Я смотрел на лежащего на земле бандита, и мне жутко захотелось вздернуть его на одной из опор, подпиравших веранду. Устало привалившись к столбу, я огляделся и увидел в толпе в четырех-пяти ярдах от себя Викторию.
Ее лицо показалось мне очень бледным, глаза — необыкновенных размеров. Я улыбнулся или решил, что улыбнулся, так как лицо мое теперь представляло неизвестно что. Затем, Бог мой, произошло нечто невероятное.
В глазах Виктории застыл ужас, лицо задрожало, словно тонкое стекло под сильным ударом, рот открылся, и я уже был готов услышать сдавленный вопль. Но вместо этого она выкрикнула мое имя:
— Э-э-м-м-ет!
Именно так, нараспев, но достаточно четко произнесла его Виктория.
Я повернулся и едва успел увернуться от ножа Юрадо. В этот миг из-за его спины неожиданно появился Начита и бросил мне свой нож. Тот упал рядом и ударился о деревянный настил.
Боже, что со мной произошло? Я снова был полон жизненных сил и энергии только от того, что услышал свое имя из уст самого дорогого мне человека. Позже Виктория рассказала, что, когда я, подобрав нож Начиты, бросился на противника, на меня было жутко смотреть.
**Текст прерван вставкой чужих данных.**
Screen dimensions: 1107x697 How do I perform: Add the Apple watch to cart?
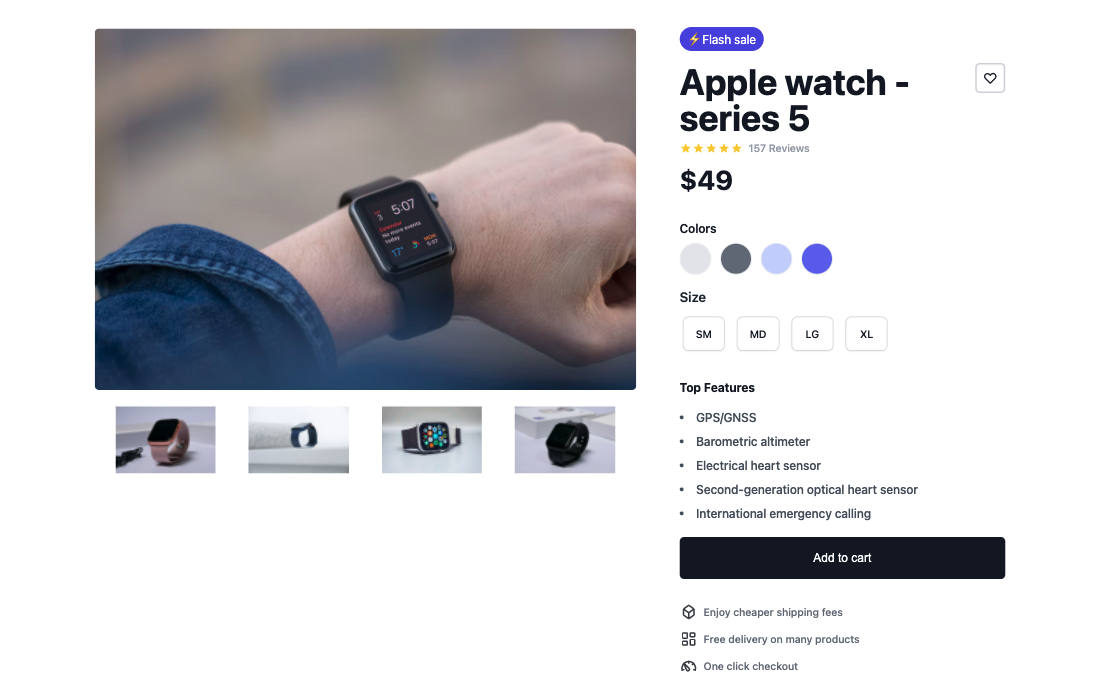pos(842,558)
Скорее всего, это было именно так, потому что Юрадо тут же отшвырнул свой нож в сторону и растворился в темноте.
Обернувшись, я увидел в отблеске горящих в гостинице ламп целое море желтых лиц, на многих из них застыл страх. В дверях появился Ван Хорн. Подойдя ближе, он подставил руку, чтобы я не упал, потом он что-то говорил, но его голос доносился до меня как будто из-под земли. В эту минуту я жаждал видеть всего лишь одного-единственного человека на земле, и этим человеком была Виктория.
Она стояла неподалеку и почему-то плакала. С чего бы это? — подумал я. И тут меня словно озарило.
— Как меня зовут? — взволнованно спросил я. — Как мое имя?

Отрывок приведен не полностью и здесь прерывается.